Early intervention is essential to preserve the joints, but most people are diagnosed late in the disease process. 

Several treatments are available that can help prevent further bone and joint damage and reduce pain. To determine the most appropriate treatment, the doctor considers the following aspects of a patient’s disease: the age of the patient; the stage of the disease–early or late; the location and amount of bone affected–a small or large area. The underlying cause has not been shown to influence outcomes of treatment.

The goal in treating osteonecrosis is to improve the patient’s use of the affected joint, stop further damage to the bone, and ensure bone and joint survival. If osteonecrosis is diagnosed early enough, collapse and joint replacement can be prevented. To reach these goals, the doctor may use one or more of the following treatments.

Non-operative Treatment

There is no known pharmaceutical cure for osteonecrosis. Several non-operative treatments have been studied including hyperbaric oxygen therapy, shock wave therapy, electrical stimulation, pharmaceuticals (anticoagulants, bisphosphonates, vasodilators, lipid lowering agents), physiotherapy and muscle strengthening exercises, and combinations thereof. There are conflicting results for some of these treatments, therefore, rigorous, randomized controlled trials with large numbers of patients are still needed to determine the effectiveness of these treatments. Non-operative treatment may be part of a wait-and-see approach based on the size of the area of dead bone. Non-operative treatments cannot be labeled as conservative, since many of them do not slow the progression of the disease or lead to avoidance of a total hip arthroplasty. Most are simply pain-relieving at best.

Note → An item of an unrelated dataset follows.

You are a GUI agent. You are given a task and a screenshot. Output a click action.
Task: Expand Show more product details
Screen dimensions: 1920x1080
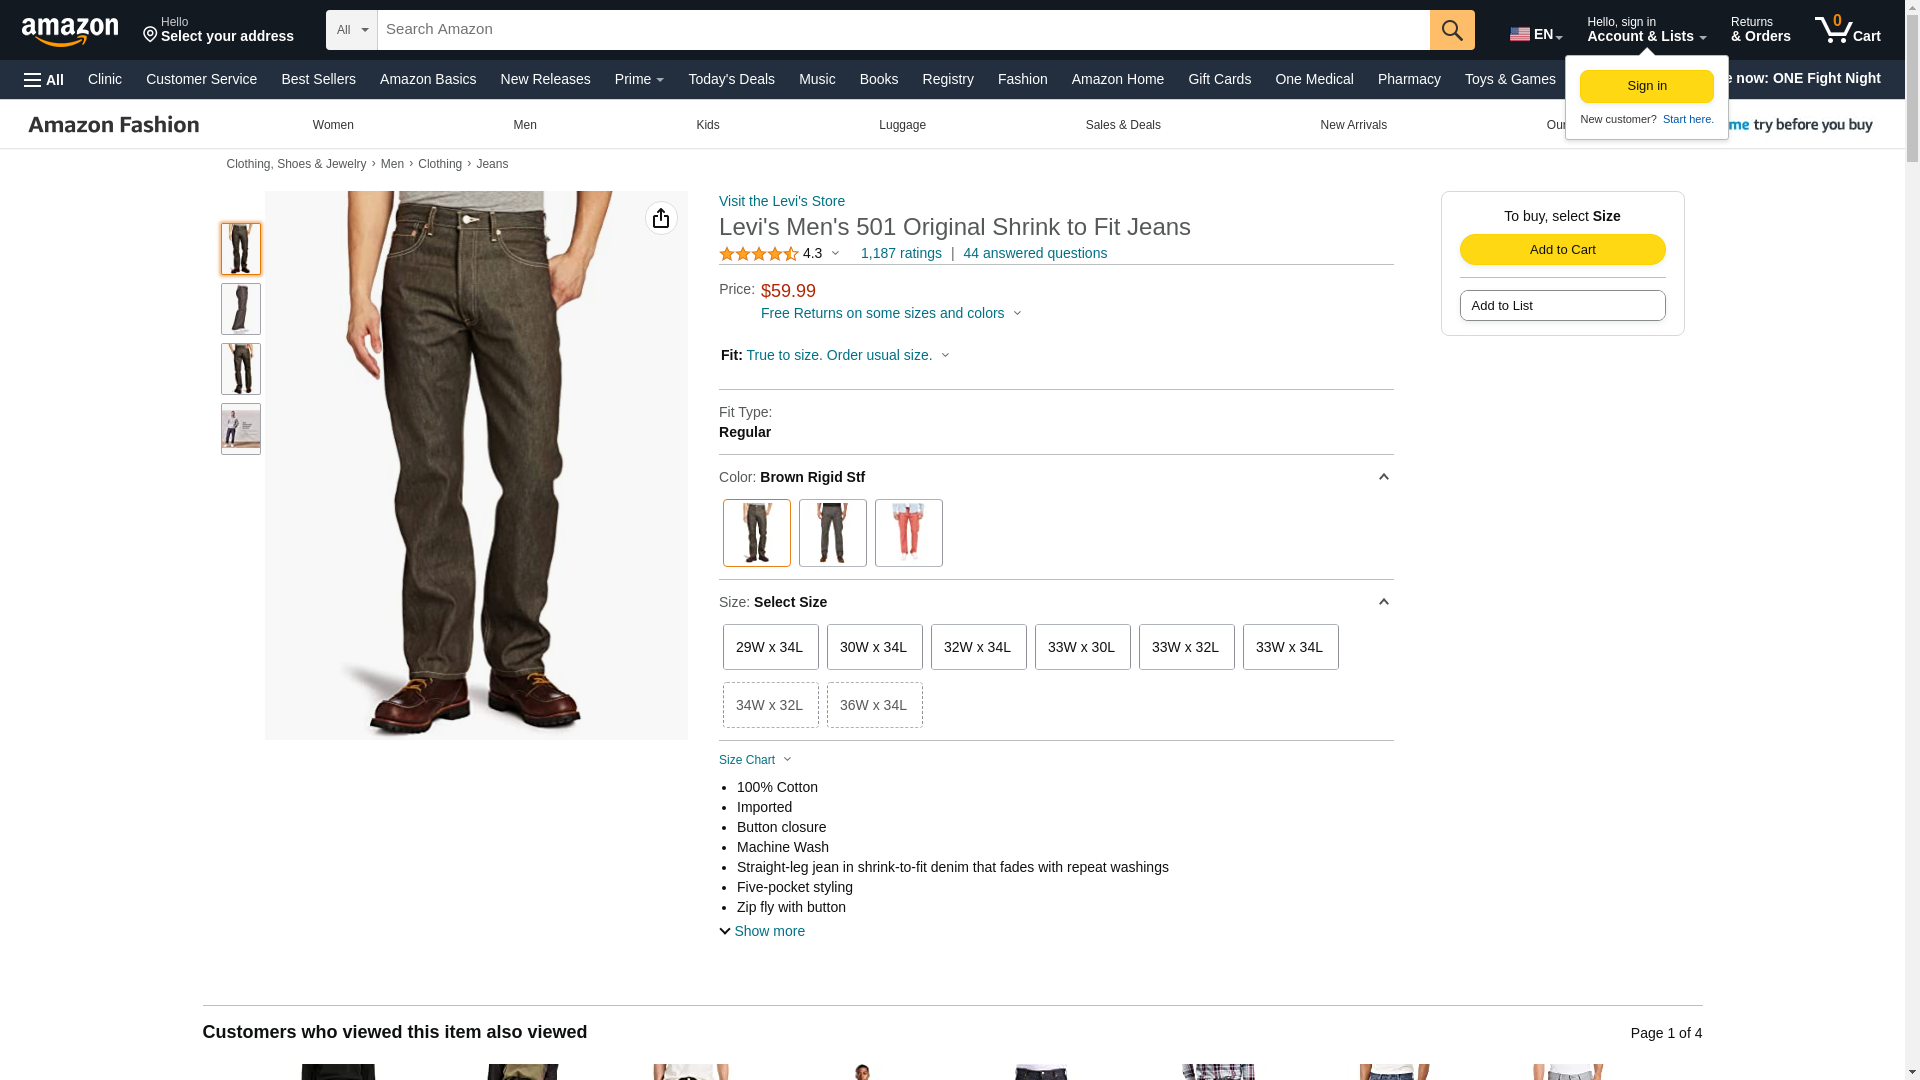tap(762, 931)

Reduced weight bearing does not alter the course of the disease and is not a treatment. It may be used to simply permit the patient to better cope with pain until appropriate treatment is instituted. 

Surgical Treatment

Core decompression – This surgical procedure removes or drills a tunnel into the area of the affected bone, which reduces pressure within the bone. Core decompression works best in people who are in the earliest stages of osteonecrosis, before the collapse of the dead bone. This procedure sometimes can reduce pain and slow the progression of bone and joint destruction in these patients.

Osteotomy – This surgical procedure reshapes the bone to reduce stress on the affected area. There is a lengthy recovery period, and the patient’s activities are very limited for 3 to 12 months after an osteotomy. This procedure is most effective for patients with advanced osteonecrosis and those with a small area of affected bone.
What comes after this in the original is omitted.